Andrzej Bargiel beschouwt Manaslu als een skipiste
8. Gasherbrum I (8080 m, 11) wordt zelden aangevallen door klimmers - de top is erg slecht zichtbaar vanwege de hogere toppen eromheen. Je kunt de hoofdtop van Gasherbrum van verschillende kanten en langs verschillende routes beklimmen. Terwijl hij aan een van de paden naar de top werkte, stierf een uitstekende Poolse atleet Arthur Heizer op Gasherbrum.
De Amerikanen, die in 1958 als eersten voet op de top zetten, noemden de beklimming "vroeger hakten we trappen en beklommen we de rotsen, maar hier hoefden we alleen met een zware rugzak door de diepe sneeuw te dwalen". De eerste klimmer naar deze berg is Peter Schenning. De beroemde Reinhold Messner beklom Gasherbrum eerst in alpine stijl met Peter Habeler en beklom vervolgens in één dag alleen Gasherbrum I en Gasherbrum II.
9. Makalu (8485 m, 8) is een granieten rots die oprijst op de grens van China en Nepal. Slechts elke derde expeditie wordt een succes (dat wil zeggen, klimmen naar de top van ten minste één deelnemer) naar Makalu. En de succesvolle lijden ook verliezen. In 1997 werden tijdens de zegevierende expeditie de Russen Igor Bugachevsky en Salavat Khabibullin gedood. Zeven jaar later stierf de Oekraïense Vladislav Terzyul, die eerder Makalu had veroverd.
De eersten die de top betraden waren de leden van de expeditie die in 1955 werd georganiseerd door de beroemde Franse klimmer Jean Franco. De Fransen verkenden de noordmuur van tevoren en in mei veroverden alle leden van de groep Makalu. Franco slaagde erin, nadat hij alle nodige foto's bovenaan had gemaakt, de camera, die de steile helling af vloog, te laten vallen.

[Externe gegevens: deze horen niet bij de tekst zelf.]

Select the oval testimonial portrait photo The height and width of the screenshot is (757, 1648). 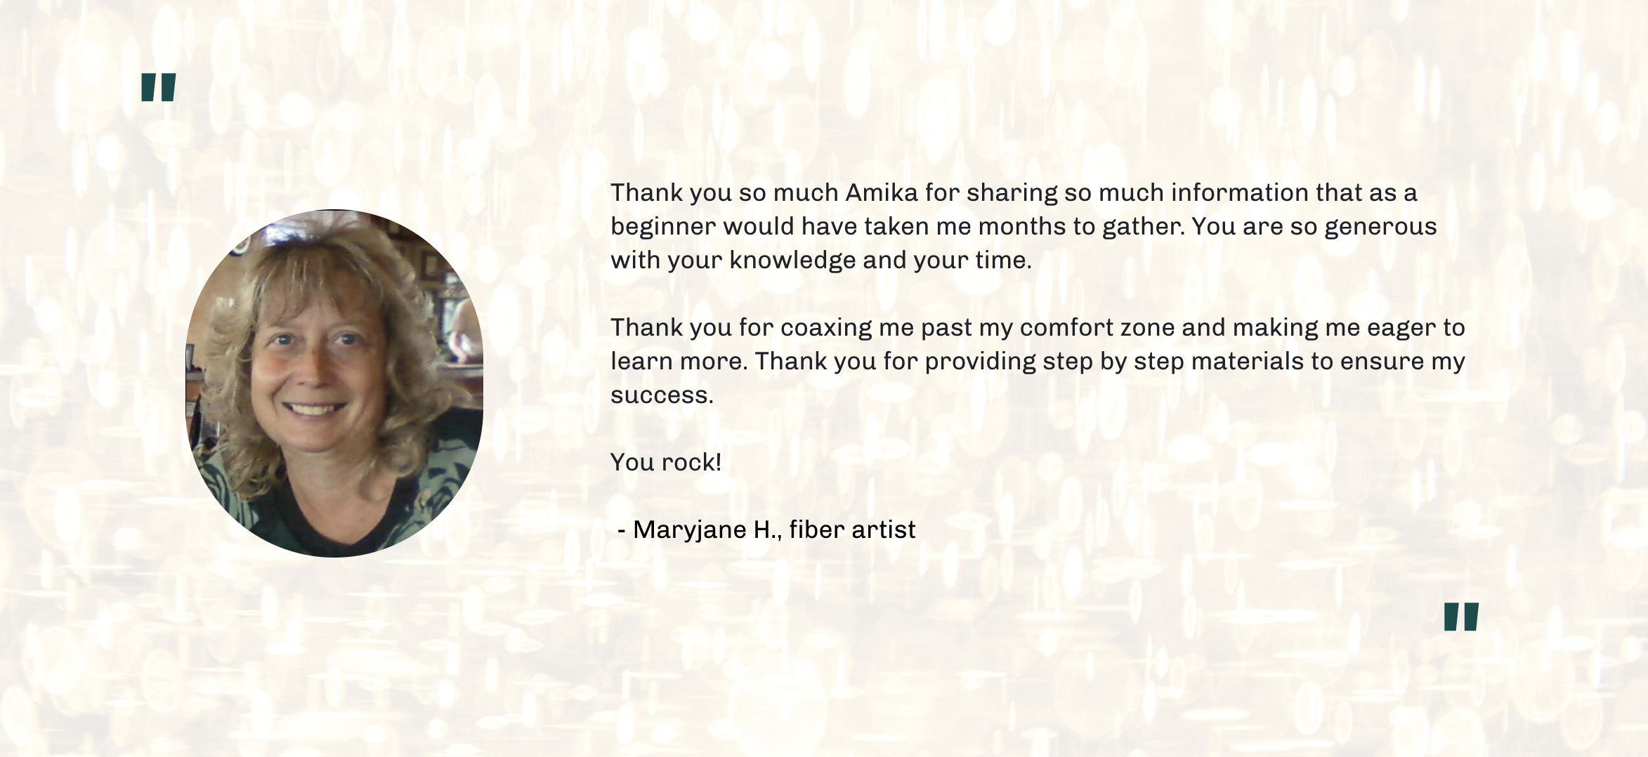click(334, 383)
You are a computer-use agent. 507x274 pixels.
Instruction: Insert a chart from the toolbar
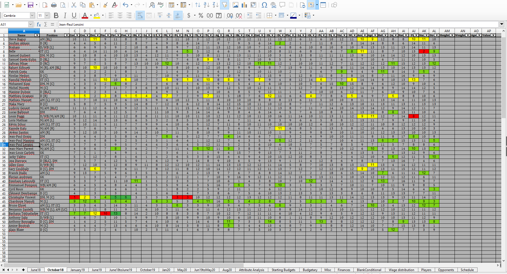(244, 5)
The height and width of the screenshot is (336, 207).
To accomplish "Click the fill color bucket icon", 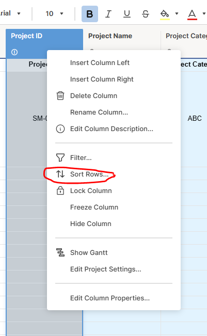I will click(x=165, y=14).
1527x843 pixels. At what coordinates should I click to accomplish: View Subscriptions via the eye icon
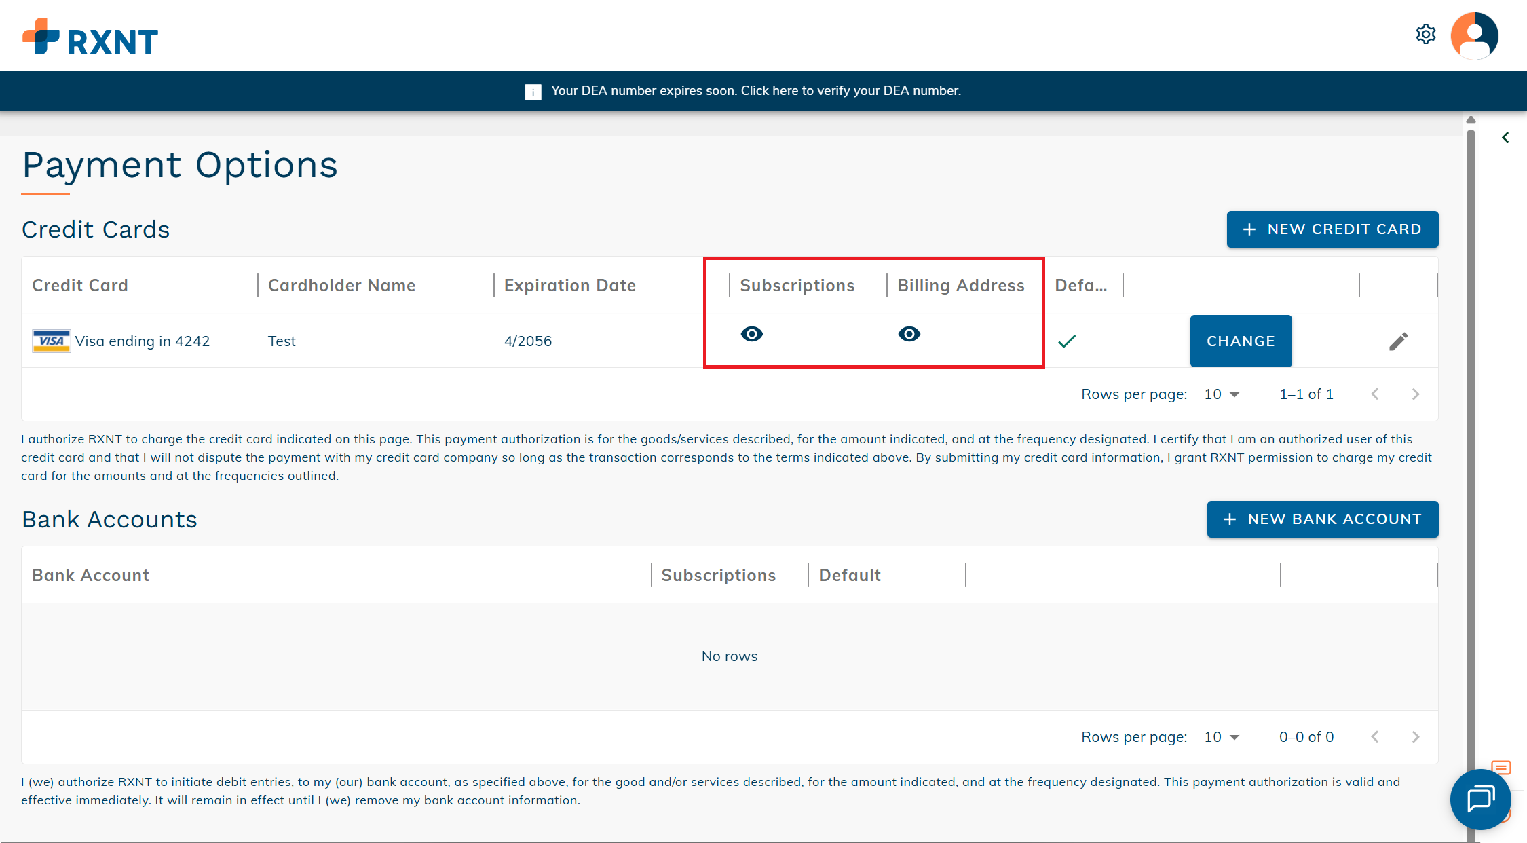coord(751,334)
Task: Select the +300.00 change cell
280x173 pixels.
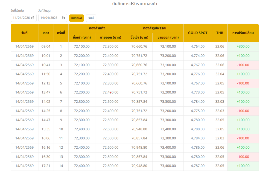Action: [243, 46]

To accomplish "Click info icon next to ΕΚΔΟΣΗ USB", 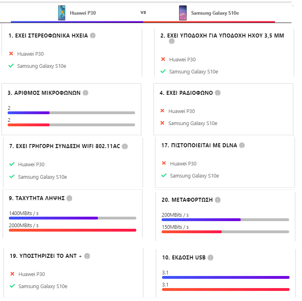I will 210,257.
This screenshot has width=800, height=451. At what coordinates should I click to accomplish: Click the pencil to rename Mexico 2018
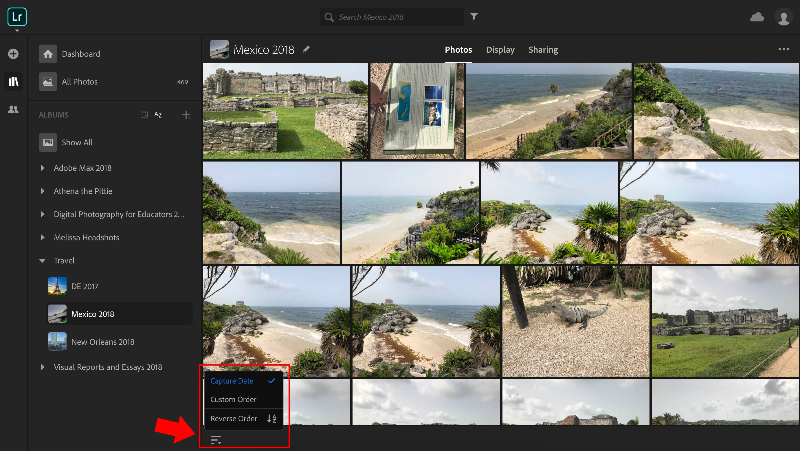[306, 49]
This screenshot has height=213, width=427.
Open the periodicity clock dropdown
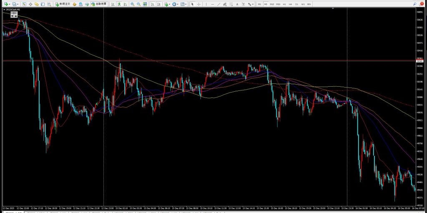point(178,4)
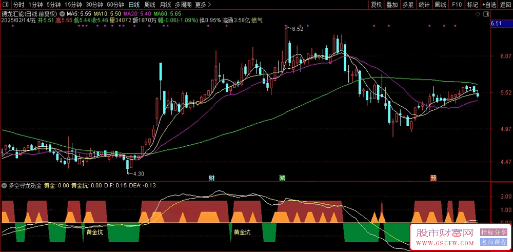Toggle 叠加 overlay mode
This screenshot has width=513, height=252.
pyautogui.click(x=392, y=5)
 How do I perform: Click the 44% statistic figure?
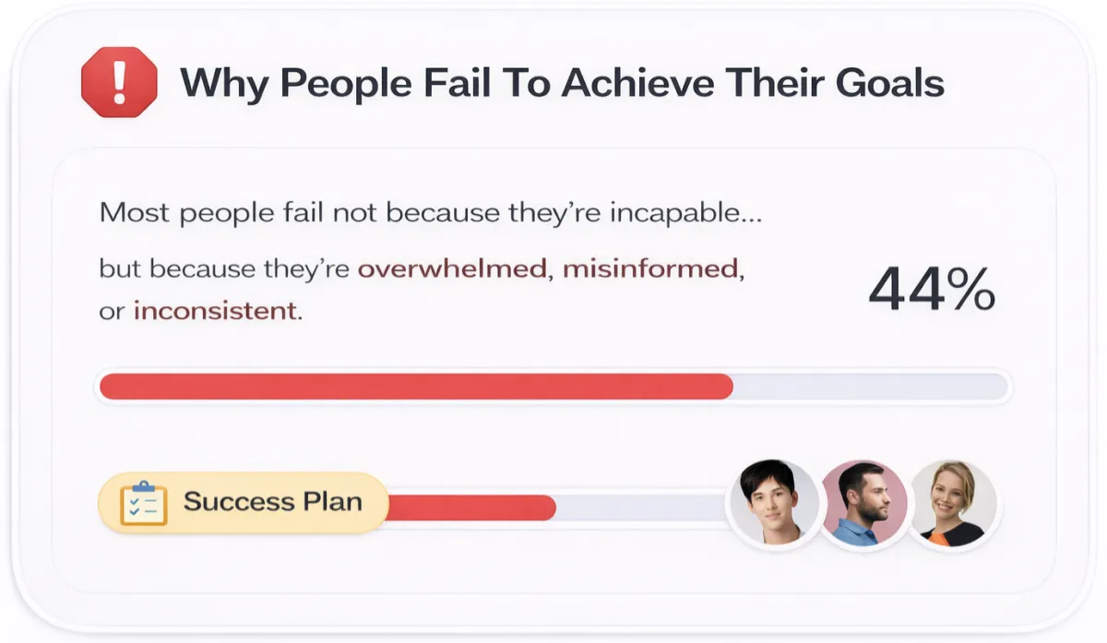[932, 291]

De euforie van de overwinning was zo groot dat Franco zijn kameraden overhaalde om hem aan een touw vast te leggen en echt een camera met kostbare lijsten vond. Het is jammer dat niet alle incidenten in de bergen zo goed aflopen.
Jean Franco over Makalu
10. Matterhorn (4478 m) is niet een van de hoogste toppen ter wereld, maar het beklimmen van deze vierzijdige berg is moeilijker dan welke andere zevenduizendman ook. Zelfs de eerste groep, die in 1865 naar de top klom (de helling van 40º op de Matterhorn wordt als zacht beschouwd), keerde niet volledig terug - vier van de zeven mensen stierven, waaronder de gids Michelle Cro, die de eerste klimmer Edward Wimper vergezelde naar de top. De overlevende gidsen werden beschuldigd van de dood van de klimmers, maar de rechtbank sprak de verdachte vrij. In totaal zijn er al meer dan 500 mensen omgekomen op de Matterhorn.